What to do: Your answer should contain each record from the listing, repeated exactly.

The data:
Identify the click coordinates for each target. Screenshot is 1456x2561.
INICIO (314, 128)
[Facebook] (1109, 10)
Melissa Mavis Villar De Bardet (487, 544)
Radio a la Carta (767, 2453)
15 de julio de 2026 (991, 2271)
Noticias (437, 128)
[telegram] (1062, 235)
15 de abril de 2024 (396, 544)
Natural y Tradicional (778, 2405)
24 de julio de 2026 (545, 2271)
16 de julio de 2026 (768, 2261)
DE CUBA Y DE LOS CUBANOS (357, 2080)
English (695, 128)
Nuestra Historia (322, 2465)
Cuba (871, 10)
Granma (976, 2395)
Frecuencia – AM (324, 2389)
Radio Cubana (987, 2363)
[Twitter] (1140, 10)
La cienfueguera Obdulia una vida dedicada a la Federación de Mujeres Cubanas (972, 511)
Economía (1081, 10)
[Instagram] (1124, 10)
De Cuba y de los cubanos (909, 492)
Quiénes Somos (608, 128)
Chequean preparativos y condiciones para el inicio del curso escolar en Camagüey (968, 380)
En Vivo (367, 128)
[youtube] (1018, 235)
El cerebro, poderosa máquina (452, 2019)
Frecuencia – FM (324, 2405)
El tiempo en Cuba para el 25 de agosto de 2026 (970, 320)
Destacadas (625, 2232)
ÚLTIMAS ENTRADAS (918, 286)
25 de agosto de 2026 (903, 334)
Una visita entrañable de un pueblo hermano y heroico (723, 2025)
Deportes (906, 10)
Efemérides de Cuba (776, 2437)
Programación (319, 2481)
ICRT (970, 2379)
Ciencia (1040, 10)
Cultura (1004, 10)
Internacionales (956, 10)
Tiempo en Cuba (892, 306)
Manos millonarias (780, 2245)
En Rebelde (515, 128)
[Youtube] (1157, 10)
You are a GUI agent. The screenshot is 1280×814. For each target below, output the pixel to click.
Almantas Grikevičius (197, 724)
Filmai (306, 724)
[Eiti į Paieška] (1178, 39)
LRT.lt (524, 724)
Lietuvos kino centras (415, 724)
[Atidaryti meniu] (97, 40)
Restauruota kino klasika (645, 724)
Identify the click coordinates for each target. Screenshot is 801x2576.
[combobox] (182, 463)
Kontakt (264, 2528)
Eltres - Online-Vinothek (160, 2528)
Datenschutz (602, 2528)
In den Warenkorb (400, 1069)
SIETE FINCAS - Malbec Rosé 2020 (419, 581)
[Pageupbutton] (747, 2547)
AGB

Final answer:
Identify the click coordinates for each target. Screenshot is 1456x2561.
INICIO (314, 128)
[Facebook] (1109, 10)
Melissa Mavis Villar De Bardet (487, 544)
Radio a la Carta (767, 2453)
15 de julio de 2026 (991, 2271)
Noticias (437, 128)
[telegram] (1062, 235)
15 de abril de 2024 (396, 544)
Natural y Tradicional (778, 2405)
24 de julio de 2026 (545, 2271)
16 de julio de 2026 (768, 2261)
DE CUBA Y DE LOS CUBANOS (357, 2080)
English (695, 128)
Nuestra Historia (322, 2465)
Cuba (871, 10)
Granma (976, 2395)
Frecuencia – AM (324, 2389)
Radio Cubana (987, 2363)
[Twitter] (1140, 10)
La cienfueguera Obdulia una vida dedicada a la Federación de Mujeres Cubanas (972, 511)
Economía (1081, 10)
[Instagram] (1124, 10)
De Cuba y de los cubanos (909, 492)
Quiénes Somos (608, 128)
Chequean preparativos y condiciones para el inicio del curso escolar en Camagüey (968, 380)
En Vivo (367, 128)
[youtube] (1018, 235)
El cerebro, poderosa máquina (452, 2019)
Frecuencia – FM (324, 2405)
El tiempo en Cuba para el 25 de agosto de 2026 (970, 320)
Destacadas (625, 2232)
ÚLTIMAS ENTRADAS (918, 286)
25 de agosto de 2026 (903, 334)
Una visita entrañable de un pueblo hermano y heroico (723, 2025)
Deportes (906, 10)
Efemérides de Cuba (776, 2437)
Programación (319, 2481)
ICRT (970, 2379)
Ciencia (1040, 10)
Cultura (1004, 10)
Internacionales (956, 10)
Tiempo en Cuba (892, 306)
Manos millonarias (780, 2245)
En Rebelde (515, 128)
[Youtube] (1157, 10)
You are a GUI agent. The screenshot is 1280×814. For each target below, output the pixel to click.
Almantas Grikevičius (197, 724)
Filmai (306, 724)
[Eiti į Paieška] (1178, 39)
LRT.lt (524, 724)
Lietuvos kino centras (415, 724)
[Atidaryti meniu] (97, 40)
Restauruota kino klasika (645, 724)
Identify the click coordinates for each target. Screenshot is 801x2576.
[combobox] (182, 463)
Kontakt (264, 2528)
Eltres - Online-Vinothek (160, 2528)
Datenschutz (602, 2528)
In den Warenkorb (400, 1069)
SIETE FINCAS - Malbec Rosé 2020 (419, 581)
[Pageupbutton] (747, 2547)
AGB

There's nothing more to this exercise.